Frédéric Lamoth, MD1, Pierre-Yves Bochud, MD1, and Michael Boeckh, MD2

Invasive fungal infections (IFI) are life-threatening diseases that are of particular concern in specific debilitated or immunosuppressed populations. Invasive candidiasis (IC) is the most frequent of the IFI, being one of the major causes of nosocomial bloodstream infection and a feared complication in patients with recurrent gastrointestinal surgery or prolonged stay in the intensive-care unit [1,2]. Patients with hematological malignancies or prolonged chemotherapy-induced neutropenia, and those with allogeneic hematopoietic stem cell transplantation (allo-HSCT), represent the groups at highest risk for developing invasive aspergillosis (IA), which is associated with a high mortality rate despite the increasing availability of antifungal therapies [3,4]. An increasing incidence of IA has also been reported in non-neutropenic immunosuppressed populations such as solid-organ transplant recipients or steroid-treated patients with chronic pulmonary diseases [5]. Early diagnosis of IFI is crucial for improving chances of survival [6], but is particularly challenging owing to the lack of reliable diagnostic methods [7,8]. Significant efforts during the last few decades have focused on the prevention of these severe complications.
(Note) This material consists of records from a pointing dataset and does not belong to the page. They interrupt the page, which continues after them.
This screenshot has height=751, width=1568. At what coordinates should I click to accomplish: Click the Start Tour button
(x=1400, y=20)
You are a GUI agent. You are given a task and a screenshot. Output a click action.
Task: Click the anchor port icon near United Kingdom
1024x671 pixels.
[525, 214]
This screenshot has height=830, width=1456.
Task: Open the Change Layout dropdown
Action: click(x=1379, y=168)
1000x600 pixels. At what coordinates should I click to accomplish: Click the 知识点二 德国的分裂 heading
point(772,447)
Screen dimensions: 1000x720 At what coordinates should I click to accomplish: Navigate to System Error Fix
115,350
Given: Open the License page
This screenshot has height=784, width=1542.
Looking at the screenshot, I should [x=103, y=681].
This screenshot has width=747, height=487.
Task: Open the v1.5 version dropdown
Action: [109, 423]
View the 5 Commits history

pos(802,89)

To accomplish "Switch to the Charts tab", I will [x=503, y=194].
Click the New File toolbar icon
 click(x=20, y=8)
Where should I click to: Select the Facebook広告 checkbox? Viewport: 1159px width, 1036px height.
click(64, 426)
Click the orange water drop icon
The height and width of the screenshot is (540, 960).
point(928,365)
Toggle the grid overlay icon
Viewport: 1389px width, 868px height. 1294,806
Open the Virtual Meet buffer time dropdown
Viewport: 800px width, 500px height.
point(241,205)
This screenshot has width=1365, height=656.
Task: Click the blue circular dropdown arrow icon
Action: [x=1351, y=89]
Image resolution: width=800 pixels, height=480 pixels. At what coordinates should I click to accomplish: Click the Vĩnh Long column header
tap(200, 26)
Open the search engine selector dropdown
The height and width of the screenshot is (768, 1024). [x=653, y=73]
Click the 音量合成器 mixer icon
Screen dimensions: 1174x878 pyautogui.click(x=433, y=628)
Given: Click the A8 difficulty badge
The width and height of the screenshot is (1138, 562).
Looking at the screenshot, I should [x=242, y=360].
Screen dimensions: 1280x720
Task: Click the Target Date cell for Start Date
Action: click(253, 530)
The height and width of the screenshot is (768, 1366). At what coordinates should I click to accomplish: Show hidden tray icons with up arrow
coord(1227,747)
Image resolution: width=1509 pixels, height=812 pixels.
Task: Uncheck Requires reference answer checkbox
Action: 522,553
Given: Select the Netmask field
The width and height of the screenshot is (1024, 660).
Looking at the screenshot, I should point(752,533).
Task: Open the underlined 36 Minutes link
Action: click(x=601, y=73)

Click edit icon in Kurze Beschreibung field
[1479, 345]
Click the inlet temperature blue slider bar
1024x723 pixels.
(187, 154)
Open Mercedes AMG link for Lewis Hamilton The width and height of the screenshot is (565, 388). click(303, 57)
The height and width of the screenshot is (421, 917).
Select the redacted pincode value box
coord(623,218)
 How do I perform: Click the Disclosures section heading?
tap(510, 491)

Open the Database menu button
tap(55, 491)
Antifungal prophylaxis in high-risk patients has been shown to reduce the incidence of IA in patients with onco-hematological malignancies [9] and that of IC in surgical intensive-care unit patients [10]. However, its widespread use raises concerns about costs, toxicity, and the risk of emergence of resistant fungal species such as non-Aspergillus moulds or non-albicansCandida spp. [4,11,12]. Prophylactic strategies usually rely on the identification of host risk factors resulting from clinical conditions (type and duration of immunosuppression, underlying diseases, and extrinsic interventions) [8,13]. Recent advances in the field of immunogenetics may change our perspective of, and approach to, preventive strategies with the identification of subgroups of patients exhibiting a genetic predisposition to IFI.